**Your objective**
Reproduce the material below, swapping every occurrence of "How do I perform" for "How can I perform" and leaving everything else as it is.
• • • • • • •
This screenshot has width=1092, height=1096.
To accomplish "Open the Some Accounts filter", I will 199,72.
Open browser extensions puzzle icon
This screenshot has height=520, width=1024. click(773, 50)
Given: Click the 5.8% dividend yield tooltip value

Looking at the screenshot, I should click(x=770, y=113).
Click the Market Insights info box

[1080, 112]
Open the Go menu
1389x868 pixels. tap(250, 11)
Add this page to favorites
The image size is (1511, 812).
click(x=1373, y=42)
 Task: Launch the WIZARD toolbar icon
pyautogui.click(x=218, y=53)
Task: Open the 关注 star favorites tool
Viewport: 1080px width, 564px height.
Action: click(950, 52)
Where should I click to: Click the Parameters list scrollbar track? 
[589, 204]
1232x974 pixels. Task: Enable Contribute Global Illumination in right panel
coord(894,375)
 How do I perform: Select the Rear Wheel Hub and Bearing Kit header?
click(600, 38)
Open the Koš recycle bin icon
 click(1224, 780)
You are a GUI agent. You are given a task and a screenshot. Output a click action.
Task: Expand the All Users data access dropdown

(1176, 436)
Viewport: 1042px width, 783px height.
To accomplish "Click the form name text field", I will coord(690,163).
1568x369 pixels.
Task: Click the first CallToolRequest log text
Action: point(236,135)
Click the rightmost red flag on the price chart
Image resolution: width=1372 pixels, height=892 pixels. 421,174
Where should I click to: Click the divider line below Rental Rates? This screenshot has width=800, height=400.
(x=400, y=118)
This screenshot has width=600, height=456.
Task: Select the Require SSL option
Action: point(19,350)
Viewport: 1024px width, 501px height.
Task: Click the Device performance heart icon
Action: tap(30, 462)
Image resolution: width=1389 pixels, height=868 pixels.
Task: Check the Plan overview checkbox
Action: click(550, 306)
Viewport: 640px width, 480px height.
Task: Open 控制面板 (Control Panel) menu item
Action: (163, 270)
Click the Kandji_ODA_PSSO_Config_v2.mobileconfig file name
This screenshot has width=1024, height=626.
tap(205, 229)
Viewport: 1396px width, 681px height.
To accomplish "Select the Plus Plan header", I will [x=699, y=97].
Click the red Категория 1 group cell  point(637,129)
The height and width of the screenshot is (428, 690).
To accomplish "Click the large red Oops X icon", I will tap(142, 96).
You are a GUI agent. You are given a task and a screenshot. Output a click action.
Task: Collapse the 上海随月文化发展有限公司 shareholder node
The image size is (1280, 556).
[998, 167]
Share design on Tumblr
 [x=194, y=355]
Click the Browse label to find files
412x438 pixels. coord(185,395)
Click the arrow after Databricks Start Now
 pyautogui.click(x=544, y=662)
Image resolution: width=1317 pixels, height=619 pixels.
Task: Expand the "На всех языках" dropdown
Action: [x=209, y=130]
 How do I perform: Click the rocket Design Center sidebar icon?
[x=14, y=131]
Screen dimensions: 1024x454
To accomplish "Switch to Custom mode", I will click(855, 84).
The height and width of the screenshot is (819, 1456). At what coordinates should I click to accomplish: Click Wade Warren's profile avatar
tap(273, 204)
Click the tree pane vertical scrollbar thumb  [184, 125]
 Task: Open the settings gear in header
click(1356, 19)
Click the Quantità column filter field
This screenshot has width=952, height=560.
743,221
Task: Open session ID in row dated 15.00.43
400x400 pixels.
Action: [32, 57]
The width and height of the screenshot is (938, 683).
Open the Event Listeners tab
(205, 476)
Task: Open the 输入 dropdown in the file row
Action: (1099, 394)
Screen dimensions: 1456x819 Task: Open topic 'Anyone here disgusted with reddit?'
• • • • • • •
**Task result**
This screenshot has width=1092, height=1096.
To accomplish "Open the Some Accounts filter", I will 199,72.
Open browser extensions puzzle icon
This screenshot has height=520, width=1024. click(773, 50)
Given: Click the 5.8% dividend yield tooltip value

Looking at the screenshot, I should click(x=770, y=113).
Click the Market Insights info box

[1080, 112]
Open the Go menu
1389x868 pixels. tap(250, 11)
Add this page to favorites
The image size is (1511, 812).
click(x=1373, y=42)
 Task: Launch the WIZARD toolbar icon
pyautogui.click(x=218, y=53)
Task: Open the 关注 star favorites tool
Viewport: 1080px width, 564px height.
Action: click(950, 52)
Where should I click to: Click the Parameters list scrollbar track? 
[589, 204]
1232x974 pixels. Task: Enable Contribute Global Illumination in right panel
coord(894,375)
 How can I perform: Select the Rear Wheel Hub and Bearing Kit header?
click(600, 38)
Open the Koš recycle bin icon
 click(1224, 780)
You are a GUI agent. You are given a task and a screenshot. Output a click action.
Task: Expand the All Users data access dropdown

(1176, 436)
Viewport: 1042px width, 783px height.
To accomplish "Click the form name text field", I will coord(690,163).
1568x369 pixels.
Task: Click the first CallToolRequest log text
Action: point(236,135)
Click the rightmost red flag on the price chart
Image resolution: width=1372 pixels, height=892 pixels. 421,174
Where should I click to: Click the divider line below Rental Rates? This screenshot has width=800, height=400.
(x=400, y=118)
This screenshot has width=600, height=456.
Task: Select the Require SSL option
Action: point(19,350)
Viewport: 1024px width, 501px height.
Task: Click the Device performance heart icon
Action: tap(30, 462)
Image resolution: width=1389 pixels, height=868 pixels.
Task: Check the Plan overview checkbox
Action: click(550, 306)
Viewport: 640px width, 480px height.
Task: Open 控制面板 (Control Panel) menu item
Action: (163, 270)
Click the Kandji_ODA_PSSO_Config_v2.mobileconfig file name
This screenshot has width=1024, height=626.
tap(205, 229)
Viewport: 1396px width, 681px height.
To accomplish "Select the Plus Plan header", I will [x=699, y=97].
Click the red Категория 1 group cell  point(637,129)
The height and width of the screenshot is (428, 690).
To accomplish "Click the large red Oops X icon", I will tap(142, 96).
You are a GUI agent. You are given a task and a screenshot. Output a click action.
Task: Collapse the 上海随月文化发展有限公司 shareholder node
The image size is (1280, 556).
[998, 167]
Share design on Tumblr
 [x=194, y=355]
Click the Browse label to find files
412x438 pixels. coord(185,395)
Click the arrow after Databricks Start Now
 pyautogui.click(x=544, y=662)
Image resolution: width=1317 pixels, height=619 pixels.
Task: Expand the "На всех языках" dropdown
Action: [x=209, y=130]
 How can I perform: Click the rocket Design Center sidebar icon?
[x=14, y=131]
Screen dimensions: 1024x454
To accomplish "Switch to Custom mode", I will click(855, 84).
The height and width of the screenshot is (819, 1456). At what coordinates should I click to accomplish: Click Wade Warren's profile avatar
tap(273, 204)
Click the tree pane vertical scrollbar thumb  [184, 125]
 Task: Open the settings gear in header
click(1356, 19)
Click the Quantità column filter field
This screenshot has width=952, height=560.
743,221
Task: Open session ID in row dated 15.00.43
400x400 pixels.
Action: [32, 57]
The width and height of the screenshot is (938, 683).
Open the Event Listeners tab
(205, 476)
Task: Open the 输入 dropdown in the file row
Action: (1099, 394)
Screen dimensions: 1456x819 Task: Open topic 'Anyone here disgusted with reddit?'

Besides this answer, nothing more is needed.